Tap S3 CSV

Configuring what to replicate

PipelineWise configures every tap with a common structured YAML file format. A sample YAML for S3 CSV replication can be generated into a project directory by following the steps in the Generating Sample Pipelines section.

Example YAML for tap-s3-csv:

---

# ------------------------------------------------------------------------------
# General Properties
# ------------------------------------------------------------------------------
id: "csv_on_s3"                        # Unique identifier of the tap
name: "Sample CSV files on S3"          # Name of the tap
type: "tap-s3-csv"                     # !! THIS SHOULD NOT CHANGE !!
owner: "somebody@foo.com"              # Data owner to contact


# ------------------------------------------------------------------------------
# Source (Tap) - S3 connection details
# ------------------------------------------------------------------------------
db_conn:
  aws_access_key_id: "<ACCESS_KEY_ID>"          # Plain string or vault encrypted
  aws_secret_access_key: "<SECRET_ACCESS_KEY>"  # Plain string or vault encrypted
  #aws_endpoint_url: "<FULL_ENDPOINT_URL>"      # Optional: for non AWS S3, for example https://nyc3.digitaloceanspaces.com
  bucket: "my-bucket"                           # S3 Bucket name
  start_date: "2000-01-01"                      # File before this data will be excluded


# ------------------------------------------------------------------------------
# Destination (Target) - Target properties
# Connection details should be in the relevant target YAML file
# ------------------------------------------------------------------------------
target: "snowflake"                       # ID of the target connector where the data will be loaded
batch_size_rows: 20000                    # Batch size for the stream to optimise load performance
default_target_schema: "s3_feeds"         # Target schema where the data will be loaded
default_target_schema_select_permission:  # Optional: Grant SELECT on schema and tables that created
  - grp_power
# primary_key_required: False             # Optional: in case you want to load tables without key
                                          #            properties, uncomment this.

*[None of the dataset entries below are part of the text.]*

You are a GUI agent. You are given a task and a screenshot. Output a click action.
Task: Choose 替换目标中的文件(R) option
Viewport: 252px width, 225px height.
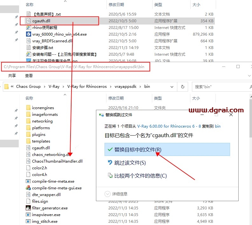[x=138, y=150]

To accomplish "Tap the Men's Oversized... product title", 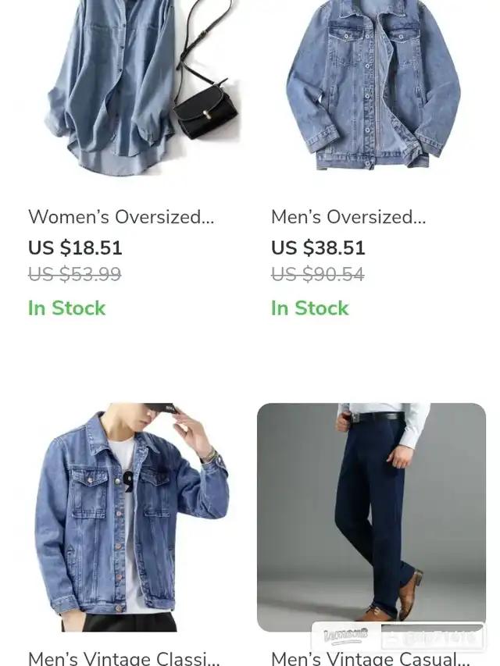I will (x=348, y=216).
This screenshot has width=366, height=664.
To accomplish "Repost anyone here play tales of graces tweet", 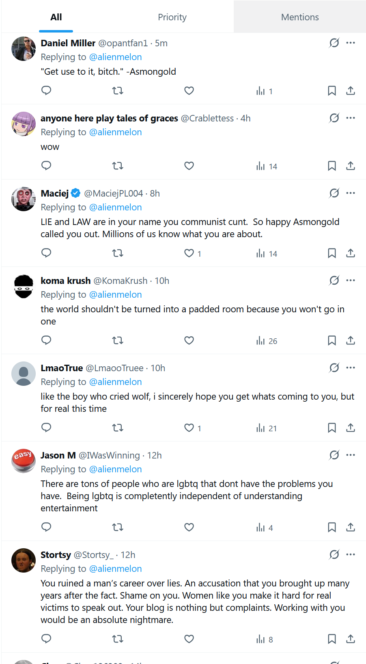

Please note
                                          #            that files without primary keys will not
                                          #            be de-duplicated and could cause
                                          #            duplicates. Always try selecting
                                          #            a reasonable key from the CSV file


# ------------------------------------------------------------------------------
# Source to target Schema mapping
# ------------------------------------------------------------------------------
schemas:
  - source_schema: "s3_feeds" # This is mandatory, but can be anything in this tap type
    target_schema: "s3_feeds" # Target schema in the destination Data Warehouse

    # List of CSV files to destination tables
    tables:

      # Every file in S3 bucket that matches the search pattern will be loaded into this table
      - table_name: "feed_file_one"
        s3_csv_mapping:
          search_pattern: "^feed_file_one_.*.csv$" # Required.
          search_prefix: ""                        # Optional
          key_properties: ["id"]                   # Optional
          delimiter: ","                           # Optional. Default: ','

        # OPTIONAL: Load time transformations
        #transformations:
        #  - column: "last_name"            # Column to transform
        #    type: "SET-NULL"               # Transformation type

      # You can add as many tables as you need...
      - table_name: "feed_file_two"
        s3_csv_mapping:
          search_pattern: "^feed_file_tow_.csv$"